**RECORDS TO PROCESS**
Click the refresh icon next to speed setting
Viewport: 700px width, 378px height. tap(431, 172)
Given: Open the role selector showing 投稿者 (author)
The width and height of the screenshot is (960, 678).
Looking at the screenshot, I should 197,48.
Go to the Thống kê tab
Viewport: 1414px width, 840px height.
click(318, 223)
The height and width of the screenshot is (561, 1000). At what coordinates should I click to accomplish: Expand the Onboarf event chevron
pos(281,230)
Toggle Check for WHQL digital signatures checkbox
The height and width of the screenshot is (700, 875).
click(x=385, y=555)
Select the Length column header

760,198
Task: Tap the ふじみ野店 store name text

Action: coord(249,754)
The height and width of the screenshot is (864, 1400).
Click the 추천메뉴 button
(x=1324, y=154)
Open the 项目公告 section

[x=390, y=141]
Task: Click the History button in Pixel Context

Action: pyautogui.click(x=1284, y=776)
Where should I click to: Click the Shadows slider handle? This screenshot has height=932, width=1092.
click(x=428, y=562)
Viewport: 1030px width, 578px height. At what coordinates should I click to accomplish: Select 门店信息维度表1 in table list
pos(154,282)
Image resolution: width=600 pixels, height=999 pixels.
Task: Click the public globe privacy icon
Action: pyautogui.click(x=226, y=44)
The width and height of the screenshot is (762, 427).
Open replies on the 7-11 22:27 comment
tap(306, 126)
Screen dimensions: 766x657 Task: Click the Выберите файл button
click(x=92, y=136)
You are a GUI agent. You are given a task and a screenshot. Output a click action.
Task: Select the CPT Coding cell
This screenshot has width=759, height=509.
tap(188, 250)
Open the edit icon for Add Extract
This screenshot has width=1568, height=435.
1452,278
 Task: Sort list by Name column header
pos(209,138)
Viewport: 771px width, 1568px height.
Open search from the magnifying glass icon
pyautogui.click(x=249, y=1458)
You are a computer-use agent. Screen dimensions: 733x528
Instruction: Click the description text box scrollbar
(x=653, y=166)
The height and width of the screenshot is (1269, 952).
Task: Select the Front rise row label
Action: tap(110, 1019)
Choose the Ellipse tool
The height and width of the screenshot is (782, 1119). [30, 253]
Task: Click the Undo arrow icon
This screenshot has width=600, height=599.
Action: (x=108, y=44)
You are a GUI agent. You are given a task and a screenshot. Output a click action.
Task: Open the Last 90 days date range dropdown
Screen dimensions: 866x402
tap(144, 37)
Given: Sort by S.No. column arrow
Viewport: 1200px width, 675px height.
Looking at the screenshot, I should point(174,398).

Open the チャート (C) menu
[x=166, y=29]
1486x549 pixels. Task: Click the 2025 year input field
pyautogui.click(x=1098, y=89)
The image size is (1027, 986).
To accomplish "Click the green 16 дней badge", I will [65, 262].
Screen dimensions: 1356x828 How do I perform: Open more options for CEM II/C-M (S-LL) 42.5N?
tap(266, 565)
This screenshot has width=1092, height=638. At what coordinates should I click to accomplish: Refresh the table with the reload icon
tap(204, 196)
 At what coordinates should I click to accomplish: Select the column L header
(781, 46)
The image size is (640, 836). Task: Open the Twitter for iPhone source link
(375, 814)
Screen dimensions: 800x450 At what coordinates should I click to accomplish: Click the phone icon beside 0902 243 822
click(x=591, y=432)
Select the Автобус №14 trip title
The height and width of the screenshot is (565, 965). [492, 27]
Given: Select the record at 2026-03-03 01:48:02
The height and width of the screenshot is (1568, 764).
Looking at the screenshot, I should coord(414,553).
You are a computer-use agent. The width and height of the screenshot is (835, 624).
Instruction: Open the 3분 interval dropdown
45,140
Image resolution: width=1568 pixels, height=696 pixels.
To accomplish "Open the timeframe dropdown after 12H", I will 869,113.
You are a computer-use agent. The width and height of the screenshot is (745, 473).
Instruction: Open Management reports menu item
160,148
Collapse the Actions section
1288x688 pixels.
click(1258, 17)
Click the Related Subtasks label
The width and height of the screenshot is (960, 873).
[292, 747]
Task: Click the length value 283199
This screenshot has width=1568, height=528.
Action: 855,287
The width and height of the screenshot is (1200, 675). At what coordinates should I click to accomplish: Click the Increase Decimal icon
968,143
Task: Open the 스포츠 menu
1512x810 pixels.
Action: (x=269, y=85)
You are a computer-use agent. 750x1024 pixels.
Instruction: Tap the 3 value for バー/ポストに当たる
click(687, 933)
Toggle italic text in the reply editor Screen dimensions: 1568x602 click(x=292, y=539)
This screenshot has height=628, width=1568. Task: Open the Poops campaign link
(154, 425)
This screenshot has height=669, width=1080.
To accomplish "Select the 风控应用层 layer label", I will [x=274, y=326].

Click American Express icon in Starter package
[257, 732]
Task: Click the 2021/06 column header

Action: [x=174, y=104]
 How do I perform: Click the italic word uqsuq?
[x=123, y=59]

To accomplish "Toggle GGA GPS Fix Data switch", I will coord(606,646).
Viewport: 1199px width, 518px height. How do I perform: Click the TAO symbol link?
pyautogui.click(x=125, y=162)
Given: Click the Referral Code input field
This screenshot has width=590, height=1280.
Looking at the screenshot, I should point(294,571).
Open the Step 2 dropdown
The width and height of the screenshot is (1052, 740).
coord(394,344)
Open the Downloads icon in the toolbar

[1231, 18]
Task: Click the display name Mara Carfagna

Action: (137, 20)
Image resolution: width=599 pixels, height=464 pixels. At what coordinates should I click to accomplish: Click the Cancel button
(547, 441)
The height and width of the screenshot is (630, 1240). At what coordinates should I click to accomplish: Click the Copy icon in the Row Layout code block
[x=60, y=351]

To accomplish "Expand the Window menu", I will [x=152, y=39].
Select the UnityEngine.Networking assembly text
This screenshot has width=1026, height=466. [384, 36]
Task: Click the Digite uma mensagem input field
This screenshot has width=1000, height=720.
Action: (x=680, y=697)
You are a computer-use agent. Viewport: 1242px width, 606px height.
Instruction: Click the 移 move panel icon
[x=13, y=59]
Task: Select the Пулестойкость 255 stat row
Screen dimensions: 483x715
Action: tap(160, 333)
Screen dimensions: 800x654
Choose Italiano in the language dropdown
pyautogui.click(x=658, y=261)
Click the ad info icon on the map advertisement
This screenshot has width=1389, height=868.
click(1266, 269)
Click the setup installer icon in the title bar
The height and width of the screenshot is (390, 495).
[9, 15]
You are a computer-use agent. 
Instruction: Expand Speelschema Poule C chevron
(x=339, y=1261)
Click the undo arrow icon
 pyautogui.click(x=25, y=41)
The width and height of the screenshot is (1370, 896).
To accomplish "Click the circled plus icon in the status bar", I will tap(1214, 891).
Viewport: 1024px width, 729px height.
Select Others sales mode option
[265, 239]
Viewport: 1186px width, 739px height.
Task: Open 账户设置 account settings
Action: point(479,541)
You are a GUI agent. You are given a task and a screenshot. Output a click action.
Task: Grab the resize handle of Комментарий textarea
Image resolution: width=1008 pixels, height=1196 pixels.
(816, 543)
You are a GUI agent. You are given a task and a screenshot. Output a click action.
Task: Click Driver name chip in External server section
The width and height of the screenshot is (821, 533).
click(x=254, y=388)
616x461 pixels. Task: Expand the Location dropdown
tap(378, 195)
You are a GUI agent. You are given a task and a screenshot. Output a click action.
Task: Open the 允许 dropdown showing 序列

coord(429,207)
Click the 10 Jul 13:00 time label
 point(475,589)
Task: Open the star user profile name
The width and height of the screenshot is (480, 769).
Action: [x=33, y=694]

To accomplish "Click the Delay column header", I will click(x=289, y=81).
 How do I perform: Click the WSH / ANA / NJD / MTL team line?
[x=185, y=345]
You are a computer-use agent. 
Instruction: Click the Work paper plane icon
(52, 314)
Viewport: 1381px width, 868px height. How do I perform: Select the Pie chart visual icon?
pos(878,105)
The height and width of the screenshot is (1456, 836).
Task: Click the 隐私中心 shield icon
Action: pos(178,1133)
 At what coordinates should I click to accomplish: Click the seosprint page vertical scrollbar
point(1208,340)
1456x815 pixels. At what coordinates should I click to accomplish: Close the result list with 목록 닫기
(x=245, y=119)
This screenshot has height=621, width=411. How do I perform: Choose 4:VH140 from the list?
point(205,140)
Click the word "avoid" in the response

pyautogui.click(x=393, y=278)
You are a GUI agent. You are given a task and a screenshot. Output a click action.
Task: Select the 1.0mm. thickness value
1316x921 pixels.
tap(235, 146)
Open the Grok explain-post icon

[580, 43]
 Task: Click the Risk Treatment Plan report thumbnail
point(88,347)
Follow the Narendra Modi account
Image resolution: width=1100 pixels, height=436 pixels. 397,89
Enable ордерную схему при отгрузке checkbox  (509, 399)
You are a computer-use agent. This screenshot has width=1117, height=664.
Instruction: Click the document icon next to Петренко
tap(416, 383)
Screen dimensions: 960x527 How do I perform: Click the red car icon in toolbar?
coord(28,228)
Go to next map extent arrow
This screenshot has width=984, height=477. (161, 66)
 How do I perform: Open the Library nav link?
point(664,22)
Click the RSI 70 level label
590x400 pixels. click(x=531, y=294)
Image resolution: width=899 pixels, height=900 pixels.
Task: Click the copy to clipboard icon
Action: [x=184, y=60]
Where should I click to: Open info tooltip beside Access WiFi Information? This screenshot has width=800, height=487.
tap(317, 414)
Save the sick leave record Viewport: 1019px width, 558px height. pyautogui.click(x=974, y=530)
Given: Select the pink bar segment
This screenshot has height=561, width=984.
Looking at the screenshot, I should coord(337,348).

**WHAT NEEDS TO BE DONE**
When the line containing "Task: Select the 1.0mm. thickness value" is reached, return it and every later line through the end of the listing above, unaltered and alone.

**WRITTEN ANSWER**
Task: Select the 1.0mm. thickness value
1316x921 pixels.
tap(235, 146)
Open the Grok explain-post icon

[580, 43]
 Task: Click the Risk Treatment Plan report thumbnail
point(88,347)
Follow the Narendra Modi account
Image resolution: width=1100 pixels, height=436 pixels. 397,89
Enable ордерную схему при отгрузке checkbox  (509, 399)
You are a computer-use agent. This screenshot has width=1117, height=664.
Instruction: Click the document icon next to Петренко
tap(416, 383)
Screen dimensions: 960x527 How do I perform: Click the red car icon in toolbar?
coord(28,228)
Go to next map extent arrow
This screenshot has width=984, height=477. (161, 66)
 How do I perform: Open the Library nav link?
point(664,22)
Click the RSI 70 level label
590x400 pixels. click(x=531, y=294)
Image resolution: width=899 pixels, height=900 pixels.
Task: Click the copy to clipboard icon
Action: [x=184, y=60]
Where should I click to: Open info tooltip beside Access WiFi Information? This screenshot has width=800, height=487.
tap(317, 414)
Save the sick leave record Viewport: 1019px width, 558px height. pyautogui.click(x=974, y=530)
Given: Select the pink bar segment
This screenshot has height=561, width=984.
Looking at the screenshot, I should coord(337,348).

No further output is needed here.